> **EXCERPTED PASSAGE**:
[Start of Attachment]

Tuesday, January 11, 2005

Step on a crack

Updated The more time goes on, the more information comes out, the more it becomes clear that it was not the insurgents who had their back broken in Fallujah, it was the city itself. From Tuesday's Guardian (UK):
Fresh evidence has emerged of the extent of destruction and appalling conditions in Falluja, still deserted two months after a major US offensive against the insurgent stronghold.

Ali Fadhil, an Iraqi journalist working with the Guardian's film unit and one of the few reporters to travel independently to Falluja, describes ... a "city of ghosts" where dogs feed on uncollected corpses. ...

"It is completely devastated," Fadhil writes in the Guardian today. "Falluja used to be a modern city; now there is nothing. We spend that first day going through the rubble that had been the centre of the city; I don't see a single building that is functioning."

Most of Falluja's 300,000 residents fled before the assault and now some have begun to return to find their homes destroyed, the water and electricity still cut and untreated sewage flowing openly.
Meanwhile, the supposedly "broken" resistance has spread to other areas, some previously mostly free of bloodshed. One fighter told Fadhil
his men left 10 days into the battle: "We did not pull out because we did not want to fight. We needed to regroup; it was a tactical move."
Interesting to note that they use the same kind of euphemisms for retreat and defeat in a battle - "tactical regrouping," indeed - that we do. Be that as it may, Fallujah should remind us what war really is. It's not controlled, it's not "tactical fire" against "selected targets," it's wholesale destruction that leaves the civilians on whose behalf it's supposedly waged sitting dazedly on the rubble of what used to be their homes or by the graves of what used to be their family. In all our talk about "bringing democracy" vs. "resisting occupation" or "self-defense" vs. "imperialist exploitation," that image should remain firmly fixed in our minds - because it is the one true constant of war.

As I was writing that, I recalled something else, a passage from the July, 1992 issue of the print version of Lotus. It seems to fit, so here it is:
A story on the front page of the July 14 Boston "Globe" moved me as few have of late. It described the work of ambulance drivers in Sarajevo who speed through sniper fire to take the sick and wounded to hospitals. Their Volkswagen is bullet-battered, its rear window has been shot out, the drivers themselves are sometimes wounded, and they express thanks that the tires haven't yet been hit: "For then you may be immobilized. And then, of course, you are dead."

[End of Attachment]

> **WHAT THIS EXERCISE ASKS**:
- a) List the conditions that returning residents find in Falluja, according to the blog post on Fallujah.
- b) In the blog post on Fallujah, how far into the battle did the fighter say his men left?
- c) Carry on the blog post on Fallujah from its last sentence.

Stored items
[Start of Attachment]

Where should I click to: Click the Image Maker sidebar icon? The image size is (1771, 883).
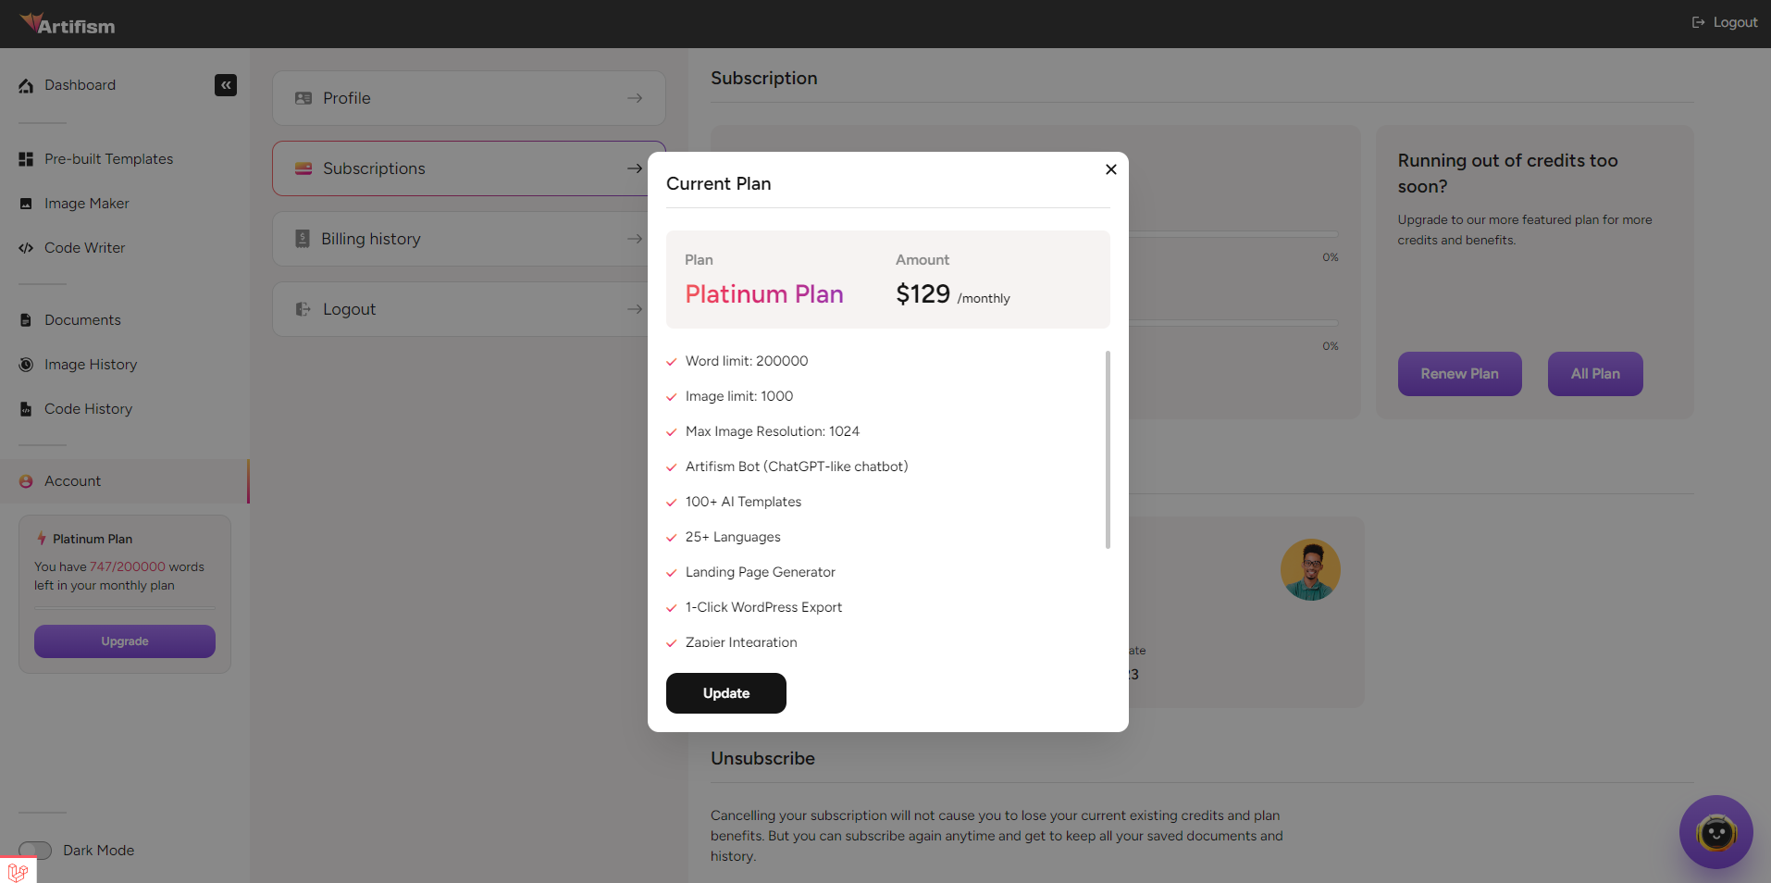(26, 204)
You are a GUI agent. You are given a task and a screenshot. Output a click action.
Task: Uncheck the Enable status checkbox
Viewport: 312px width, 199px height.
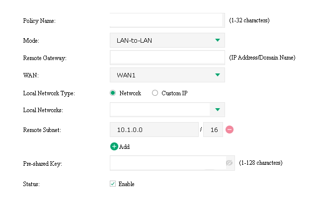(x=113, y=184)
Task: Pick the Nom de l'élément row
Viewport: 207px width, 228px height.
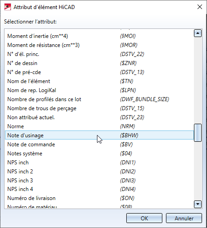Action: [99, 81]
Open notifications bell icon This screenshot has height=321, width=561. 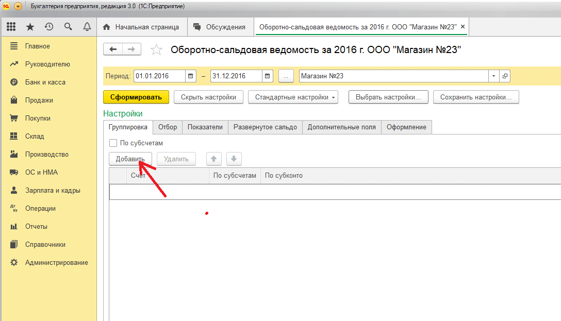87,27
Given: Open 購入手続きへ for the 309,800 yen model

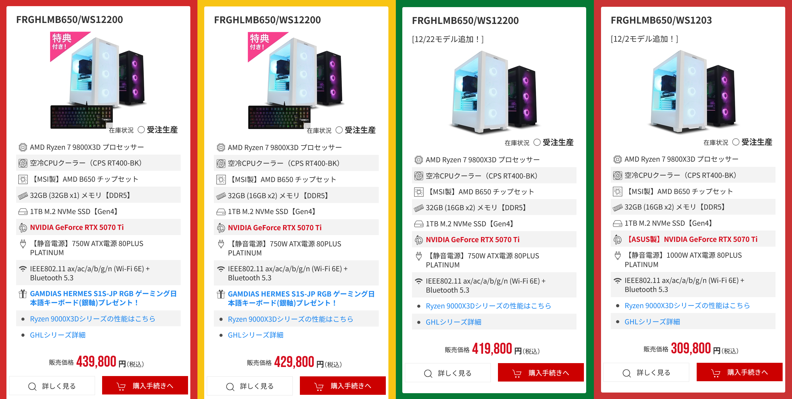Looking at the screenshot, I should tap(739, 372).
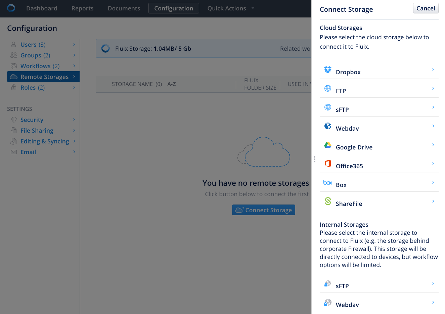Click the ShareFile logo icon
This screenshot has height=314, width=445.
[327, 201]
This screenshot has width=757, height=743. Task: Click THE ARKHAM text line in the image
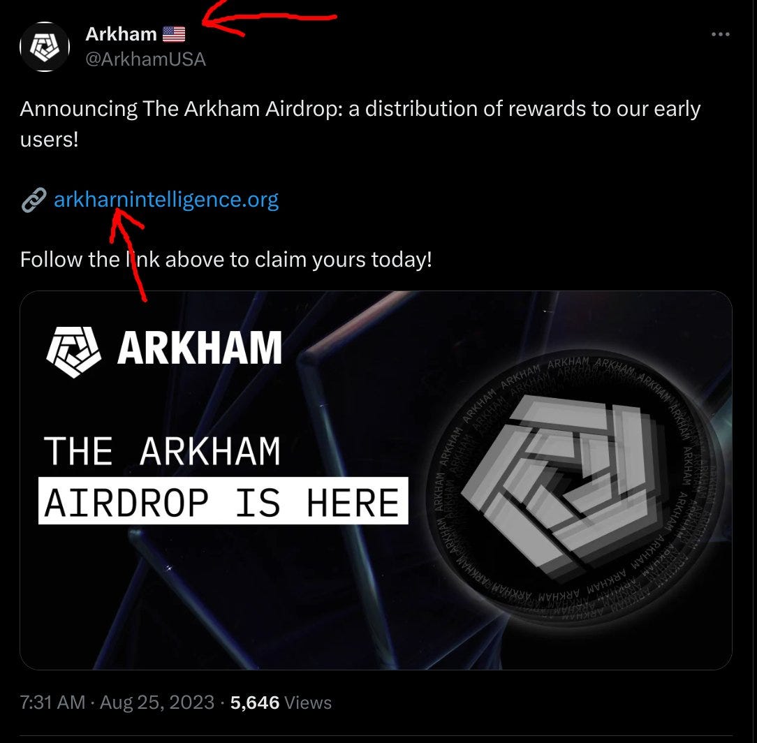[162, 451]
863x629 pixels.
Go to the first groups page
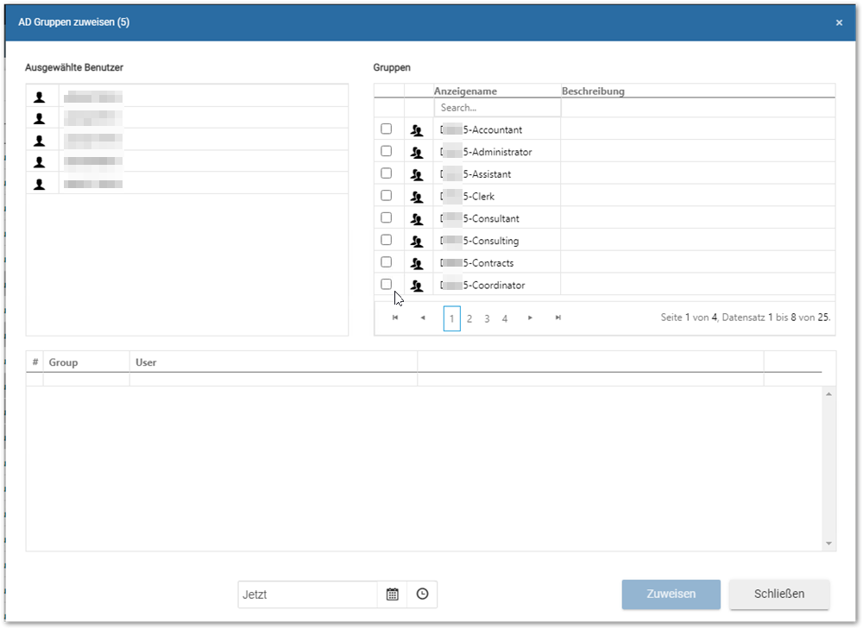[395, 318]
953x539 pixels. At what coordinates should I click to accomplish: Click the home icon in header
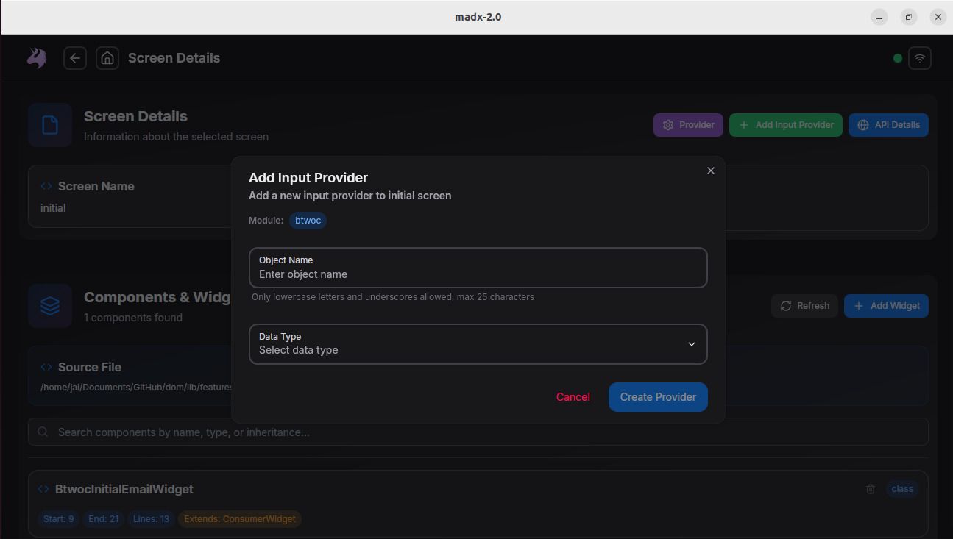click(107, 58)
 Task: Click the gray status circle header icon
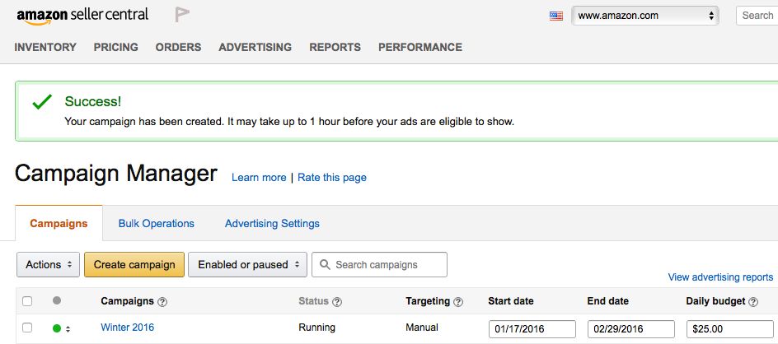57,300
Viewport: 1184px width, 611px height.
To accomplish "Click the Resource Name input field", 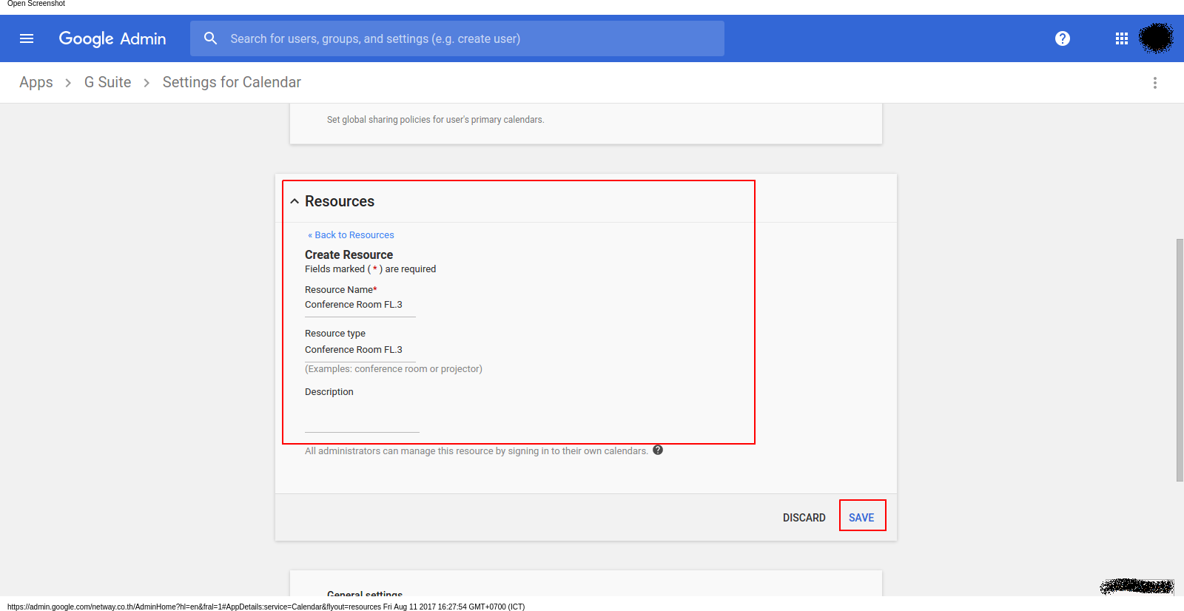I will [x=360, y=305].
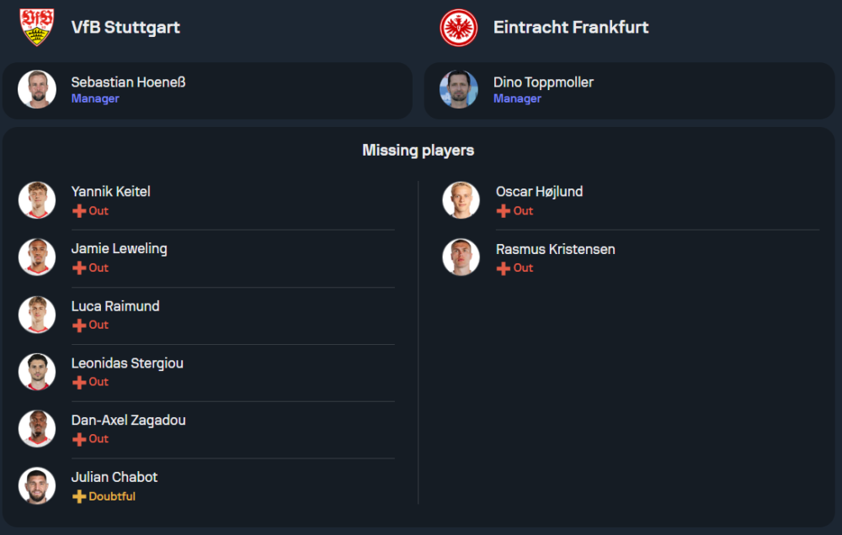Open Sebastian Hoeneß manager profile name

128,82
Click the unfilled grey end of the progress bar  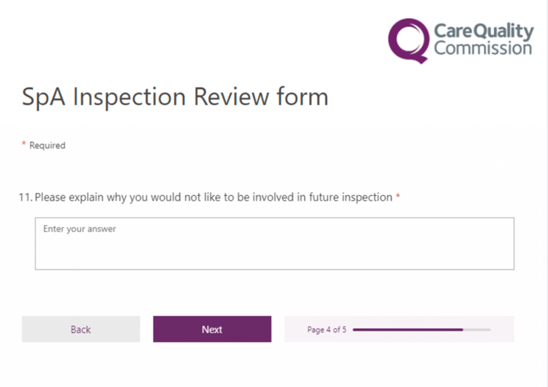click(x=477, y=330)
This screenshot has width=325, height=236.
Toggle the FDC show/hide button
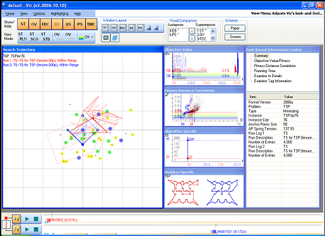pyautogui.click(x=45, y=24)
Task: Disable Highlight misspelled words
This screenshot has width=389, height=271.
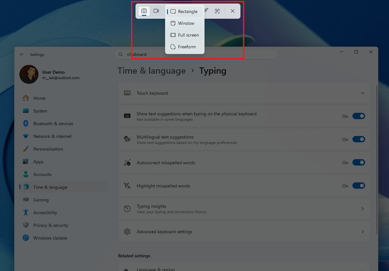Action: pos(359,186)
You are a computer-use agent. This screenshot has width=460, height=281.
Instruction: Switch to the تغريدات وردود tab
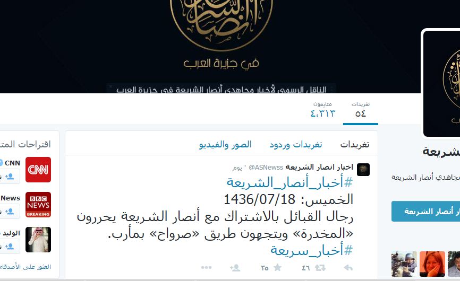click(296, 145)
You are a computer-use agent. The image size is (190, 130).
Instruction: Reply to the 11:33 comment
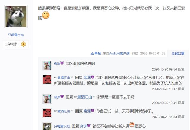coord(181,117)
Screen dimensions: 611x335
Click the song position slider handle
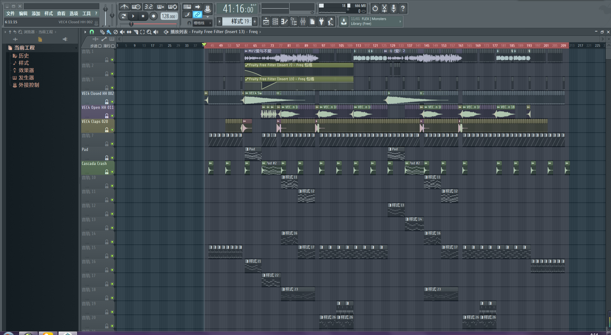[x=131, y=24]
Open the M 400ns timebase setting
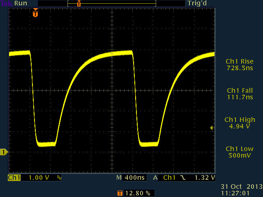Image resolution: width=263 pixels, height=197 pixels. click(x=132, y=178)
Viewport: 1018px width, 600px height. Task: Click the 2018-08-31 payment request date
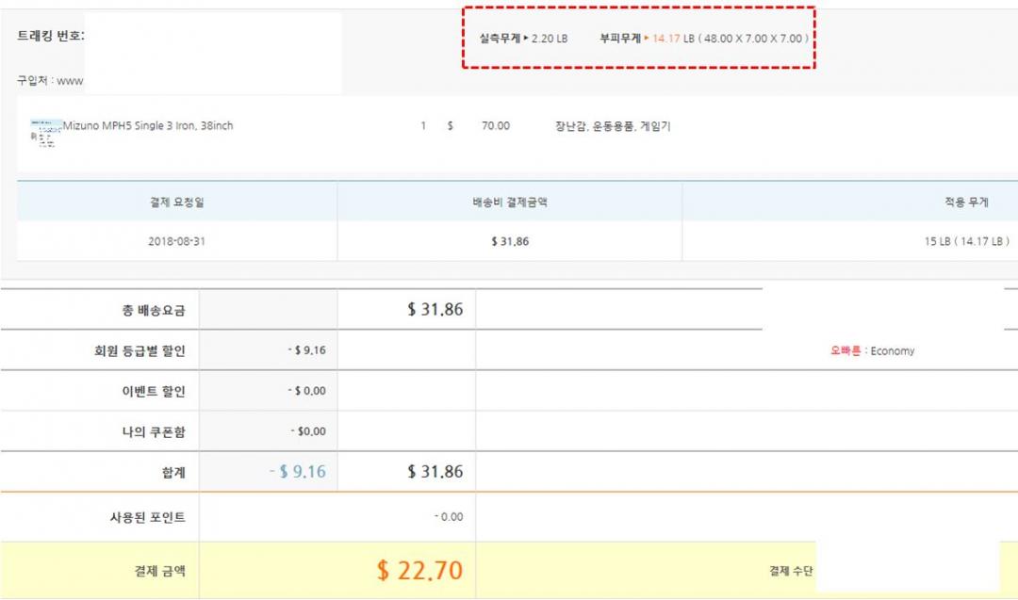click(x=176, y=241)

[End of Attachment]

> **ANSWERS**:
- a)
- Their homes destroyed
- The water and electricity still cut
- Untreated sewage flowing openly

- b) Ten days into the battle.

- c)
I flashed on reading about photographer Don McCullin recalling an incident in Beirut. He, too, was at a hospital. Some of the walls were missing, and on higher floors some patients had to be chained to their beds so they wouldn't, in their confusion, wander off the edge and fall to their deaths. Walking down a corridor, he heard what sounded like crying from behind a door.

He opened it to discover a group of children crammed into a closet. It was small, windowless, and stuffy - the temperature must've been, he said, over 100 degrees.

He asked some of the staff about it and they told him that they simply didn't have the means to watch out for the children, who were so profoundly retarded that they couldn't be trusted to keep away from flying glass from mortar fire. The closet, in short, was the safest place for them the hospital could offer.

That is the day-to-day reality of war. Not carefully-edited "combat videos," not swelling music behind soaring, sun-glinted jets, but hungry people wondering if the water from a broken pipe is safe to drink, bloodied babies wailing amid piles of rubble, snipers shooting at ambulances, retarded children put in airless closets as acts of kindness.
The eternal face of war.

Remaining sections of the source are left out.